STATED GOAL 1 —
Using the passage on the Lebanon-Israel border talks, answer each question below.
(a) According to the Lebanese presidency, what is the first round of negotiations specific to?
(b) On what day was the statement released?
(c) What leverage does the passage say should be used?

SOURCE PASSAGE —
The Lebanon-Israel border talks show that Hezbollah is under pressure. They could lead to more concessions.
According to the Lebanese presidency, the first round of negotiations between Lebanon and Israel on maritime border demarcation are "technical" and specific to maritime border demarcation. A statement was released on Tuesday to assure the Lebanese that these negotiations are merely about a technical demarcation of the borders, and would not be translated in any concessions to the international community, or in any type of normalization with Israel.
However, the mere fact that Lebanon has finally accepted to sit at the table with Israeli officials – after years of stalling – means that pressure is seriously mounting on the Hezbollah-led government and these negotiations could be the beginning of a series of concessions. The trick is to continue the pressure, and use the leverage created by Hezbollah’s current weakness.

TASK MATERIAL —
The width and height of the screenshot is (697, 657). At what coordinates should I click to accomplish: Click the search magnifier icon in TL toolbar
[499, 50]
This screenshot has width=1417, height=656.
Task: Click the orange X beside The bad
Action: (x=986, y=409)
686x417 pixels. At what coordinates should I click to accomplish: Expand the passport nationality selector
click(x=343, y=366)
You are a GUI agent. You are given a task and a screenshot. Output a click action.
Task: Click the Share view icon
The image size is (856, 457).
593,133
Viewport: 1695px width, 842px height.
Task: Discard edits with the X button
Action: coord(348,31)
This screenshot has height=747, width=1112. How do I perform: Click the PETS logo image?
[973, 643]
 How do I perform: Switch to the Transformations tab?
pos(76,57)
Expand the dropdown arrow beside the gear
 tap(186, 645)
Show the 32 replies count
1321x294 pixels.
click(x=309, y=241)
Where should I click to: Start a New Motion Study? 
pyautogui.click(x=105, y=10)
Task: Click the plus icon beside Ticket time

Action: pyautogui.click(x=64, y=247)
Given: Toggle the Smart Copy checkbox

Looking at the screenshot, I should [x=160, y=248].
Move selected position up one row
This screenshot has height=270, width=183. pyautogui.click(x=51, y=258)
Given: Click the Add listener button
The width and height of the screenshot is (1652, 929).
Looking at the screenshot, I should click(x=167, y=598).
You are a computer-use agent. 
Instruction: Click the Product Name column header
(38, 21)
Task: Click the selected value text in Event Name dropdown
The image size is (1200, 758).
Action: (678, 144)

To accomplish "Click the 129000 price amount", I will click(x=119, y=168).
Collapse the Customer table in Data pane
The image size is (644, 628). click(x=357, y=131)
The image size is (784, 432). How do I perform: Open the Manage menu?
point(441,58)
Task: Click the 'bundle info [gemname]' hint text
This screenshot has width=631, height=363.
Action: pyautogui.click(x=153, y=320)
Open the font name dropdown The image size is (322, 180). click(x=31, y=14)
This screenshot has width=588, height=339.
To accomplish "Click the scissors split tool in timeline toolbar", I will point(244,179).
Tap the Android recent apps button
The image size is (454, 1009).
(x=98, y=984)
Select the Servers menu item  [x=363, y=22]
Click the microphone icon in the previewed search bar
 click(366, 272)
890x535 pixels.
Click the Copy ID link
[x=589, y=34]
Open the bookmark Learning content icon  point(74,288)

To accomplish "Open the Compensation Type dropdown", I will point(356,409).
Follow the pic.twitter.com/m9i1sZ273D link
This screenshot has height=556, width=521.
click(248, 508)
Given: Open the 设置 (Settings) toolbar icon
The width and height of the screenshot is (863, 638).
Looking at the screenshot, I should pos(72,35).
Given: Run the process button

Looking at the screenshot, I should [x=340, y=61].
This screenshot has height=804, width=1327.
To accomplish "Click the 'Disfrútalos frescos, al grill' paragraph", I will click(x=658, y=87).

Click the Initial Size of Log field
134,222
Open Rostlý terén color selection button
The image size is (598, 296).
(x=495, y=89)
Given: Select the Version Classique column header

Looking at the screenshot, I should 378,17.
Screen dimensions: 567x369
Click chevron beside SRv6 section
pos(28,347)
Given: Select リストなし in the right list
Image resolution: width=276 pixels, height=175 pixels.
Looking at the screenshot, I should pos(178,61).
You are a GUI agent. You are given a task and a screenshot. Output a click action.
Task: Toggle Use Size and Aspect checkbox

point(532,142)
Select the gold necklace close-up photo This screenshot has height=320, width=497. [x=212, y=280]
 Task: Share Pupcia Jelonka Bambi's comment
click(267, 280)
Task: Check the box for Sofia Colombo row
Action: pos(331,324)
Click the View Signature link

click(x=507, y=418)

STATED GOAL 2 — Write out the rows verbatim, starting with the first row and going on through the line with "point(441,58)".

WORKED SOLUTION 1 —
(a) Maritime border demarcation.
(b) Tuesday.
(c) The leverage created by Hezbollah’s current weakness.

WORKED SOLUTION 2 —
The width and height of the screenshot is (697, 657). At what coordinates should I click to accomplish: Click the search magnifier icon in TL toolbar
[499, 50]
This screenshot has width=1417, height=656.
Task: Click the orange X beside The bad
Action: (x=986, y=409)
686x417 pixels. At what coordinates should I click to accomplish: Expand the passport nationality selector
click(x=343, y=366)
You are a GUI agent. You are given a task and a screenshot. Output a click action.
Task: Click the Share view icon
The image size is (856, 457).
593,133
Viewport: 1695px width, 842px height.
Task: Discard edits with the X button
Action: coord(348,31)
This screenshot has height=747, width=1112. How do I perform: Click the PETS logo image?
[973, 643]
 How do I perform: Switch to the Transformations tab?
pos(76,57)
Expand the dropdown arrow beside the gear
 tap(186, 645)
Show the 32 replies count
1321x294 pixels.
click(x=309, y=241)
Where should I click to: Start a New Motion Study? 
pyautogui.click(x=105, y=10)
Task: Click the plus icon beside Ticket time

Action: pyautogui.click(x=64, y=247)
Given: Toggle the Smart Copy checkbox

Looking at the screenshot, I should [x=160, y=248].
Move selected position up one row
This screenshot has height=270, width=183. pyautogui.click(x=51, y=258)
Given: Click the Add listener button
The width and height of the screenshot is (1652, 929).
Looking at the screenshot, I should click(x=167, y=598).
You are a computer-use agent. 
Instruction: Click the Product Name column header
(38, 21)
Task: Click the selected value text in Event Name dropdown
The image size is (1200, 758).
Action: (678, 144)

To accomplish "Click the 129000 price amount", I will click(x=119, y=168).
Collapse the Customer table in Data pane
The image size is (644, 628). click(x=357, y=131)
The image size is (784, 432). How do I perform: Open the Manage menu?
point(441,58)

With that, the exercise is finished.